Data & AI Tech Immersion Workshop – Product Review Guide and Lab Instructions

Data, Experience 5 - Simplifying data flows with Azure Data Factory

Data & AI Tech Immersion Workshop – Product Review Guide and Lab Instructions

Technology overview

A modern data warehouse lets you bring together all your data at any scale easily, and to get insights through analytical dashboards, operational reports, or advanced analytics for all your users.

Combine all your structured, unstructured and semi-structured data (logs, files, and media) using Azure Data Factory to Azure Blob Storage.
Leverage data in Azure Blob Storage to perform scalable analytics with Azure Databricks and achieve cleansed and transformed data.
Cleansed and transformed data can be moved to Azure SQL Data Warehouse to combine with existing structured data, creating one hub for all your data. Leverage native connectors between Azure Databricks and Azure SQL Data Warehouse to access and move data at scale.
Build operational reports and analytical dashboards on top of Azure Data Warehouse to derive insights from the data, and use Azure Analysis Services to serve thousands of end users.
Run ad hoc queries directly on data within Azure Databricks.

Mapping Data Flows in Azure Data Factory provide a way to transform data at scale without any coding required. You can design a data transformation job in the data flow designer by constructing a series of transformations. Start with any number of source transformations followed by data transformation steps. Then, complete your data flow with sink to land your results in a destination.

Scenario overview

Like many organizations, ContosoAuto generates data from numerous system, each of which has its own location and format, including structured, unstructured, and semi-structured data. They would like the ability to combine and analyze these disparate datasets in order to gain actionable insights that can help them operate their business more efficiently.

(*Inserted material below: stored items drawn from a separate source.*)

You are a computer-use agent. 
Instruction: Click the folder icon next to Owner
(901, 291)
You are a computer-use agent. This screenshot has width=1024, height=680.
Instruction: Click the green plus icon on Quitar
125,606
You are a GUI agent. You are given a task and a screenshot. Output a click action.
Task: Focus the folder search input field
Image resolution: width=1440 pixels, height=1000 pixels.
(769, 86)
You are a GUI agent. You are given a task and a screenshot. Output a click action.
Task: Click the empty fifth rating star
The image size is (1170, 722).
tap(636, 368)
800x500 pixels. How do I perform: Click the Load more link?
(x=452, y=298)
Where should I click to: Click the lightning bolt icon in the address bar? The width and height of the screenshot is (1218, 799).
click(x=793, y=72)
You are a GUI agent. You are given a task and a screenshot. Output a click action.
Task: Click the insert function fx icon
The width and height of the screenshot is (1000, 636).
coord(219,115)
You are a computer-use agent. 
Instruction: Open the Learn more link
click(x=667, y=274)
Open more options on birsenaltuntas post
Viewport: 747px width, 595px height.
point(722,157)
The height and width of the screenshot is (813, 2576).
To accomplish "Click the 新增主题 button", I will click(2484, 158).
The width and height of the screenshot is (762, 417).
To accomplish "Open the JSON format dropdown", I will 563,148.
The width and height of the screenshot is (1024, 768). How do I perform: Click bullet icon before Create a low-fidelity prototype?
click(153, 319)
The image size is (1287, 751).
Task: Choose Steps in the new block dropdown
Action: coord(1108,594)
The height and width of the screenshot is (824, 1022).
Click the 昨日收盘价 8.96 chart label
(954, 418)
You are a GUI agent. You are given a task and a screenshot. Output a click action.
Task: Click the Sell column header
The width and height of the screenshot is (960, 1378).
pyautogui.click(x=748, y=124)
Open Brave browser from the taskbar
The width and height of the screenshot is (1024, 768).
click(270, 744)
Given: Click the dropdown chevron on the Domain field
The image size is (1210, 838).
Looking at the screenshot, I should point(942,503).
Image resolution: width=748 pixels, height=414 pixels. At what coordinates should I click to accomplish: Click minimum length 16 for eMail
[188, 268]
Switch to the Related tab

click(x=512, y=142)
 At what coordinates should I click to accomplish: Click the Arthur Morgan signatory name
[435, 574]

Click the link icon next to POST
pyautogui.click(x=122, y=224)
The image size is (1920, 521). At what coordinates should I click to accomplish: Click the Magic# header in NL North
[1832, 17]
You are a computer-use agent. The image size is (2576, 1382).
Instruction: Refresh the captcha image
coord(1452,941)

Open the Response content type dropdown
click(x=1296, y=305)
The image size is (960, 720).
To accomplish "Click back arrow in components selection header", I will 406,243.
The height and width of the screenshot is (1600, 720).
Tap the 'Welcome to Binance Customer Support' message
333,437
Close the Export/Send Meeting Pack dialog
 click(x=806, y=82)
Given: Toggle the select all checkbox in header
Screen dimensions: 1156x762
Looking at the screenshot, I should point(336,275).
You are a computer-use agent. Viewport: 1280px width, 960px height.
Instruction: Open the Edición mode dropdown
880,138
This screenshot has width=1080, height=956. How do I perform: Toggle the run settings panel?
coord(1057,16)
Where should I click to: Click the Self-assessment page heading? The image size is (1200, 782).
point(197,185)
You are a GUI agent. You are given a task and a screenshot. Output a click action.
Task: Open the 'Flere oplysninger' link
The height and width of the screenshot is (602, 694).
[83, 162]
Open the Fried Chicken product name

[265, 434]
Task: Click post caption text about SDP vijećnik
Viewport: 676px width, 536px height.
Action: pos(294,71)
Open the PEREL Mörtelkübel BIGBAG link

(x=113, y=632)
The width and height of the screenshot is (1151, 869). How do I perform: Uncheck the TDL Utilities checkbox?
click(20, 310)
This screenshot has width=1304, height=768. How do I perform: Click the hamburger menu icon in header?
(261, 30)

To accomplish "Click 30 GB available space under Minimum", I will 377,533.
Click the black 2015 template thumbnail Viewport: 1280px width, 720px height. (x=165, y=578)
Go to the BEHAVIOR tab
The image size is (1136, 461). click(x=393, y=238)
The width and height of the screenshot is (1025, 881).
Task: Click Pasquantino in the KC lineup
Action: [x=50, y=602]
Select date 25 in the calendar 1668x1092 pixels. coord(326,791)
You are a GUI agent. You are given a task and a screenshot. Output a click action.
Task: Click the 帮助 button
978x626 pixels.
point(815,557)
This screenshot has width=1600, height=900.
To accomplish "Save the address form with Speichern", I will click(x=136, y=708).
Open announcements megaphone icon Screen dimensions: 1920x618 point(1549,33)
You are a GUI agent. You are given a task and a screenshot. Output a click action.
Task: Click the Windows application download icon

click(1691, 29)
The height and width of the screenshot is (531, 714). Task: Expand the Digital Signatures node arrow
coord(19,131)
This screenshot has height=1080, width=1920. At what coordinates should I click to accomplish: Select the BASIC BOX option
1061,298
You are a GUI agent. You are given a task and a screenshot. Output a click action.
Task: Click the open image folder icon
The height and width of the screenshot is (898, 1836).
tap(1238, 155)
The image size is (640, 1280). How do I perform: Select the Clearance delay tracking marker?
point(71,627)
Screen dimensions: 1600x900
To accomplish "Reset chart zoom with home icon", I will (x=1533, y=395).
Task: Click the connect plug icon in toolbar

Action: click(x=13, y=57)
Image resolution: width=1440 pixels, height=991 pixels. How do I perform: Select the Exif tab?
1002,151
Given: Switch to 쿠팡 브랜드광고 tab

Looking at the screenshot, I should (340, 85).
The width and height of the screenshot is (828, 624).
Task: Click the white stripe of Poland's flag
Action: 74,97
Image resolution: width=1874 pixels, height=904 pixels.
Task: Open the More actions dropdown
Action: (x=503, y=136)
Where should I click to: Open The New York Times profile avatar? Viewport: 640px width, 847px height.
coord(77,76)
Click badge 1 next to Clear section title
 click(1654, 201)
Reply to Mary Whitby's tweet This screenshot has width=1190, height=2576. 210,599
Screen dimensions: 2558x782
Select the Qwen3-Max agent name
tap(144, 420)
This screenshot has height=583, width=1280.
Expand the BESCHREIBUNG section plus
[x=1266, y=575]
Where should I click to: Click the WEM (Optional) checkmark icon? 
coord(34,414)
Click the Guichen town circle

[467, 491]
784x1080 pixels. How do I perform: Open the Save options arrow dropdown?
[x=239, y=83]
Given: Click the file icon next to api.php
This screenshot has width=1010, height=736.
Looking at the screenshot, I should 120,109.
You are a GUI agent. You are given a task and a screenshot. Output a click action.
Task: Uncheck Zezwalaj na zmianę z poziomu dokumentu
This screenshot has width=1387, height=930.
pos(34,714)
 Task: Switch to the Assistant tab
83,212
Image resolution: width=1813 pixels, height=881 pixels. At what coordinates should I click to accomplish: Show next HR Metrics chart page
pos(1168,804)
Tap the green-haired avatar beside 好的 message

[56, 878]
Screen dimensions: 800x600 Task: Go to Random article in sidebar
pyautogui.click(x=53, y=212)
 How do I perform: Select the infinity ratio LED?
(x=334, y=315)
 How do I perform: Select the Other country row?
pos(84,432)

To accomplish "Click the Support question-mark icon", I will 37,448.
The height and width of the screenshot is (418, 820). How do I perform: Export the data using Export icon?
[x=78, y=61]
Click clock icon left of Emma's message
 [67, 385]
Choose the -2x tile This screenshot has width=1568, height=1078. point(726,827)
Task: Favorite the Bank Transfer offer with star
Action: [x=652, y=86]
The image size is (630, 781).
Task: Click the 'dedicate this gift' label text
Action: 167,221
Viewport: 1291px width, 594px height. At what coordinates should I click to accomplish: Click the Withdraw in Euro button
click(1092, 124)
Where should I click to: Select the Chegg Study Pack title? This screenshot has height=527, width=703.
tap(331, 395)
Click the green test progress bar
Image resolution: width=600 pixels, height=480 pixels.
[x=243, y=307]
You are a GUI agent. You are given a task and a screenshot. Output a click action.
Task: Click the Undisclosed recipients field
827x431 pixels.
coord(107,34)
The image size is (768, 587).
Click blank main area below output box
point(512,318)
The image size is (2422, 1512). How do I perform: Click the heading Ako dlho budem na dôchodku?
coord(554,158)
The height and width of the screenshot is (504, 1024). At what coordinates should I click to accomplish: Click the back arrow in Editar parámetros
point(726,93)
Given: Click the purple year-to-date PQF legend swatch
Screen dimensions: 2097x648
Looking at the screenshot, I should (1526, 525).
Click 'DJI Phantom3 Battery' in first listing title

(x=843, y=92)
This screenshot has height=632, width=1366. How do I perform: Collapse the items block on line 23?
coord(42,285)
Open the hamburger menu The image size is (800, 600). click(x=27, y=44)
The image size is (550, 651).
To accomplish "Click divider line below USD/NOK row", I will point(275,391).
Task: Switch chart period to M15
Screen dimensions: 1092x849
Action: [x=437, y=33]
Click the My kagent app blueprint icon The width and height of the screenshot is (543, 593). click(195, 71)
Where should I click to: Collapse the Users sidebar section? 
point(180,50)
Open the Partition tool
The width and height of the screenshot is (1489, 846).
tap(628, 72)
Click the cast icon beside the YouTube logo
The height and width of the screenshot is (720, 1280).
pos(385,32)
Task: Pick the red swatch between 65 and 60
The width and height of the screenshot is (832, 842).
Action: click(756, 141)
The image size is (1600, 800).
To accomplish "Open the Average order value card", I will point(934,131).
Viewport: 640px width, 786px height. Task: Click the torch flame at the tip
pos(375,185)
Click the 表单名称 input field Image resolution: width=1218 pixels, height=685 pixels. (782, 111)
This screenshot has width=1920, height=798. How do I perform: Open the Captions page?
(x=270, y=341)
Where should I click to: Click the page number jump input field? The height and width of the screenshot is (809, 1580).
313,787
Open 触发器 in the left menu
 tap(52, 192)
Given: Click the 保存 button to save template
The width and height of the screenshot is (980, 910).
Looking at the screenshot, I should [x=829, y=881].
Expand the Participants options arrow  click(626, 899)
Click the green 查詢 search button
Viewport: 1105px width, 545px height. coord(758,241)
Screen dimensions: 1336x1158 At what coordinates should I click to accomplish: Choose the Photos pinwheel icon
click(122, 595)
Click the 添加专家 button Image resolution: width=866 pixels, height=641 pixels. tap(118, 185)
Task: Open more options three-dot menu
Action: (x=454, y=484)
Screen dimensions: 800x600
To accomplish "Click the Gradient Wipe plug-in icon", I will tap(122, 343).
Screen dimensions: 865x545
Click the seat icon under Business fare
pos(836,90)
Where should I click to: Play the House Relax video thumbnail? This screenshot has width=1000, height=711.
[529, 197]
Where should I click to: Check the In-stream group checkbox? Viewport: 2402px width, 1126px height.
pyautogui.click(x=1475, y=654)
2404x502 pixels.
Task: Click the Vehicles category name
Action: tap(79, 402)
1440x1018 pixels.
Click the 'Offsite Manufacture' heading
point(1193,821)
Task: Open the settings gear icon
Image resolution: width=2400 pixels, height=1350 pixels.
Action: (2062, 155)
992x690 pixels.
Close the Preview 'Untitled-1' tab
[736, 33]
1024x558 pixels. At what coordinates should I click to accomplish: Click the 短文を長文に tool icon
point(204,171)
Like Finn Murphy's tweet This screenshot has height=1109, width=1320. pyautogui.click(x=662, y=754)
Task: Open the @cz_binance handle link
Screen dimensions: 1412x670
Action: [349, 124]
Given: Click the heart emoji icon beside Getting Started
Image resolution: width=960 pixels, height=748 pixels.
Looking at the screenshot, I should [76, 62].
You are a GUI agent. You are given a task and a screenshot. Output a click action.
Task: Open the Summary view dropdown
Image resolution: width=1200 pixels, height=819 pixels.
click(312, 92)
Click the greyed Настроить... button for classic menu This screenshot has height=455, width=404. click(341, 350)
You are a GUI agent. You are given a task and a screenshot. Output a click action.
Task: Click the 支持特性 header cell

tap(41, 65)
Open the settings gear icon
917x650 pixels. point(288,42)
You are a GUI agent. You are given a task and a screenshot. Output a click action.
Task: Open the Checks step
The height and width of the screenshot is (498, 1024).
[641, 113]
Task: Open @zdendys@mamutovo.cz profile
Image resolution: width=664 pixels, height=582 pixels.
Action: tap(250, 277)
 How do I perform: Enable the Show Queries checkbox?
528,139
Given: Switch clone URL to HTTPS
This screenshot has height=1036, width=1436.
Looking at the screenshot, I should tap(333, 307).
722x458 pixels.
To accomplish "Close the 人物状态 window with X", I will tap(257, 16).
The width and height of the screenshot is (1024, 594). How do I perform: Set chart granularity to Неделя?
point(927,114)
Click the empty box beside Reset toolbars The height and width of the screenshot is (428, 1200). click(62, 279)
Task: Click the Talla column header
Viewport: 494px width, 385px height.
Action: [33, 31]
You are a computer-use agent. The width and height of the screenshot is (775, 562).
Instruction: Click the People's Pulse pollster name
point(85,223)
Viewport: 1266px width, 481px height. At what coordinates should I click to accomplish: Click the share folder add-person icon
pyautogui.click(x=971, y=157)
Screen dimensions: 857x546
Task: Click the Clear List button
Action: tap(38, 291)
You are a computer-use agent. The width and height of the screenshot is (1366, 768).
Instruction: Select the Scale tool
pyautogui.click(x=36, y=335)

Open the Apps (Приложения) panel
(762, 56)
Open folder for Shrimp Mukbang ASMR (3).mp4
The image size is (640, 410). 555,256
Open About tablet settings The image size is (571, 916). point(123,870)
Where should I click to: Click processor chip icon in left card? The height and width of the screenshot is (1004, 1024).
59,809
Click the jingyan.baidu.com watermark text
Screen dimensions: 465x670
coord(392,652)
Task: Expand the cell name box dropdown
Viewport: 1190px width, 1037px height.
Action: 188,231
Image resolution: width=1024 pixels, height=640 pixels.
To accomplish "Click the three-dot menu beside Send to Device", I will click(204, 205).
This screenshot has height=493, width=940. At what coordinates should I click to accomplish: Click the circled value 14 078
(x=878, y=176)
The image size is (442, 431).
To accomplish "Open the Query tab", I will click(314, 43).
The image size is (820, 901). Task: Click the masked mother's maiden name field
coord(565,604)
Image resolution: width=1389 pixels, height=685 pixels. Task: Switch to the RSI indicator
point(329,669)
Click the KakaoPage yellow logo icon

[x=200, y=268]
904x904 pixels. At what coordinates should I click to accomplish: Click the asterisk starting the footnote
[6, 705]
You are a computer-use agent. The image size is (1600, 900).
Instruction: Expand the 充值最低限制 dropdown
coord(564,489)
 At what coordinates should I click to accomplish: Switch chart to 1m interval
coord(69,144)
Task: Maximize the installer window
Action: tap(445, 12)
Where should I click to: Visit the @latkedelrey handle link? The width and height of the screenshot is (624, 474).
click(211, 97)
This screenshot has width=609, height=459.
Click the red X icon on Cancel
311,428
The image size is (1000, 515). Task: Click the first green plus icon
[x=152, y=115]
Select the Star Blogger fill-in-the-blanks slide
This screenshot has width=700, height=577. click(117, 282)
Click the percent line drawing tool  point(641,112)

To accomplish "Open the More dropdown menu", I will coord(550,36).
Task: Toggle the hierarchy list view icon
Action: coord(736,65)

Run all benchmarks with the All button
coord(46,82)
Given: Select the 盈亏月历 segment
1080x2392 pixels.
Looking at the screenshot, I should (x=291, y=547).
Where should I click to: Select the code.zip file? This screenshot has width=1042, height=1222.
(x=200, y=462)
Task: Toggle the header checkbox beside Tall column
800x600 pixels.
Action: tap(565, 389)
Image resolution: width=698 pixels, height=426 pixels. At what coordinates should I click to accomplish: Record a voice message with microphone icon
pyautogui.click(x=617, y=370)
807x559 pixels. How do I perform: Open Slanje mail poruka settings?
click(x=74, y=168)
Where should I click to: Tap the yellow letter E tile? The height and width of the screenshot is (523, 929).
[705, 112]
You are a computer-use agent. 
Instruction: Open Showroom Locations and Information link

In this experience, you will see how you can use the capabilities of Azure Data Factory (ADF) to visually create data flows that read, transform and write data.

Exercise 1: Using ADF Mapping Data Flows to visually configure data transformation pipelines

Task 1: Create the data flow

Browse to the Azure Portal and navigate to the tech-immersion-XXXXX resource group and select the Azure Data Factory instance tech-immersion-df-XXXXX.
On the Overview blade, select Author & Monitor.
Select the Author tab from the left hand side.
On the Factory Resources panel, select + and then choose Pipeline.
On the Activities panel, in the Search Activities text box type data flow.
Drag the Data Flow entry that appears to the right on to the pipeline design surface and drop it.
In the Adding Data Flow panel, choose setting, select Data Flow and select new.
Populate the Data Flow Name field on the General tab with a value of FleetCalculations.
In the tool tip that appears, click Finish.
Select the Add Source area on the data flow design surface.
In the tool tip that appears, read the guide text and select Next until it is dismissed.
Near the top of the window, toggle the Data Flow Debug to on and then select OK in the dialog that appears. This will provision a small Databricks cluster behind the scenes that you will use to inspect your data as you are building the data flow. It takes about 5 minutes to be ready, but you can continue on with the next steps while it starts up.
Select the new source data set item, and then in the property panel, select the Source Setting tab,
Select + New next to dataset.
On the New Data Set panel, select Azure Blob Storage and then select Continue.
On the Select Format panel, select DelimitedText and select Continue.
On Set Properties, set the Name to trip_data_input and the under Linked service select AzureBlobStorage, which is a storage account that has been added for you.
On Set Properties, for the File Path configure the following values:
- Container: data
- File: trip_data_1.csv
- First row as header: checked
Select Finish.
You now have your source CSV file configured in the data flow.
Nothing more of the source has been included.